Fig 1. Association of Bcr with Hap1 on microtubules in mouse brains.

(A) The relative amount of a microtubule subunit (β-tubulin), a small GTPase (RhoA) and a GAP/GEF (Bcr) in wild-type (WT) and Hap1-null newborn mouse brains normalized to isotope-labeled counterparts in wild type adult mouse brain. (B) Western blotting showing Hap1 isoforms, Bcr, RhoA and α-Tubulin in microtubule pellets precipitated by taxol-GTP treatment from Hap1-null and WT mouse brains. Input is the supernatant of brain lysates after centrifugation at 18,000 × g for 20 min (S2). The nonspecific protein species reacting to Hap1 antibody in the inputs (arrow) was not precipitated with microtubules.
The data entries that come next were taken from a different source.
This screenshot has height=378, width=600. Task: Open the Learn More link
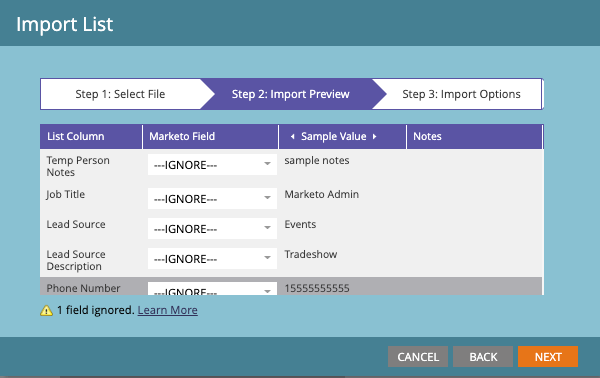[168, 310]
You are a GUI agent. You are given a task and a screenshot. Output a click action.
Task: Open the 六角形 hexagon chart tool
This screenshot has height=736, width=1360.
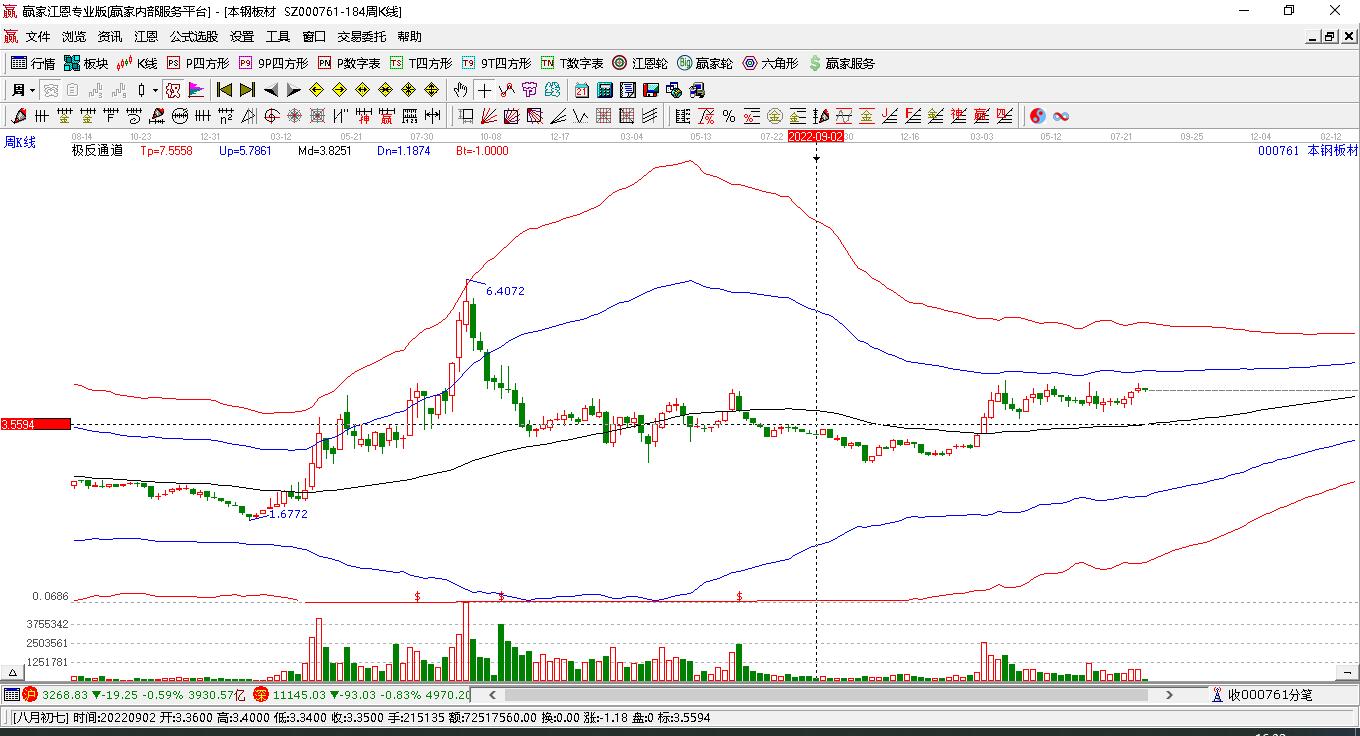click(x=769, y=63)
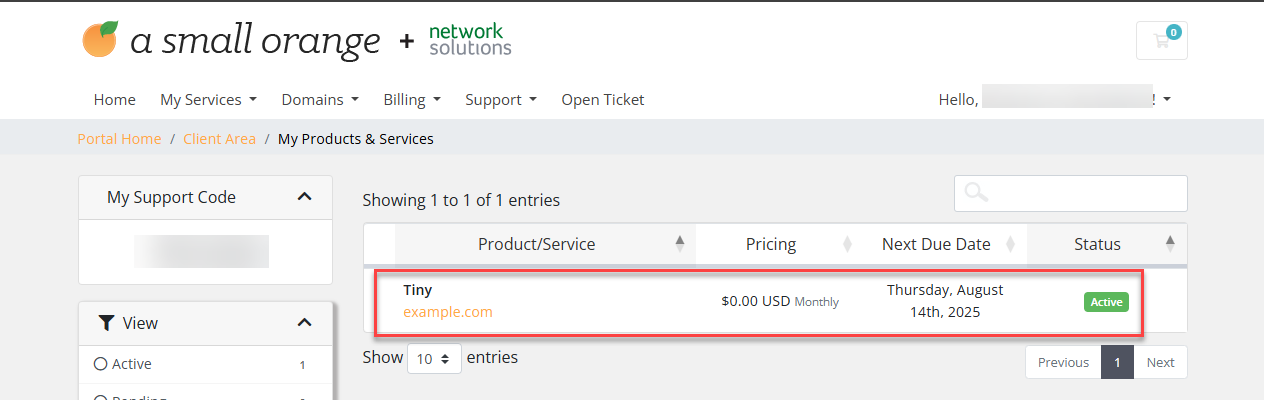Sort by Next Due Date arrows
The image size is (1264, 400).
(x=1010, y=244)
Fig 2. Co-immunoprecipitation of Hap1 and Bcr from neuro-2A cells.

(A) The protein levels of Hap1A and Hap1B in the mouse neuroblastoma neuro-2a cells and total brain lysates from wild-type (WT) and Hap1-null mice. The nonspecific protein in each lane implicated an equal loading of the samples. (B) Immunoprecipitation (IP) of neuro-2a cells transfected with GFP, GFP-Hap1A, or GFP-Hap1B with Bcr-Myc. The cell lysates were precipitated with anti-GFP antibody. The input and precipitates were analyzed using SDS-PAGE and immunoblotted (IB) with anti-Bcr and anti-GFP antibodies. (C) Quantitative analysis demonstrating the binding of Bcr to Hap1. The Bcr abundance was normalized with the bait (GFP, Hap1A-GFP or Hap1B-GFP), and the result in GFP was set as 1. Four independent experiments were performed. * p < 0.05.
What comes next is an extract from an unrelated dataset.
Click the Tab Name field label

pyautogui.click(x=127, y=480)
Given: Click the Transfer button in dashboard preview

Fig 3. Co-localization of Bcr and Hap1 in differentiated neuro-2A cells.

(A) Confocal imaging of differentiated neuro-2a cells transfected with GFP-Hap1A or GFP-Hap1B (green) with Bcr-myc (red). Scale bar, 10 μm. (B) Statistical analysis showing the percentage of GFP, GFP-Hap1A and GFP-Hap1B co-localized with Bcr in differentiated cells. Five or more sets of image were analyzed. * p < 0.05; ** p < 0.01; *** p < 0.001.
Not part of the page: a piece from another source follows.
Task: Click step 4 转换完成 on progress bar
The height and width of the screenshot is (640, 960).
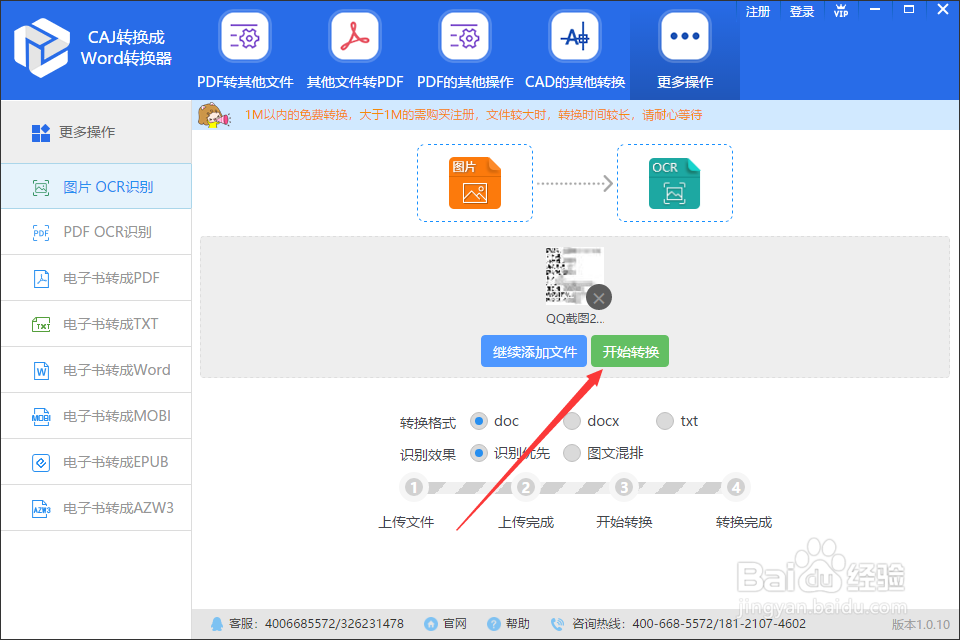Action: click(736, 487)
Fig 4. Lack of Hap1 inhibits Bcr signaling in mouse hypothalamus.

(A) Western blotting analysis of Bcr and downstream signaling molecules including p38, ERK1/2, PAK, JNK and their phosphorylated forms from the WT and Hap1-null mouse hypothalamic (left panel) and non-hypothalamic regions (right panel). (B) Quantitative and statistical analysis of the changes of Bcr and its downstream signaling molecules in the hypothalamic and non-hypothalamic regions. The presented value was the ratio of the phosphorylated protein level to the total protein level and normalized with the result in WT mouse hypothalamic or non-hypothalamic region, which was set as 1. Three independent experiments were performed for statistical analysis. * p < 0.05; ** p < 0.01.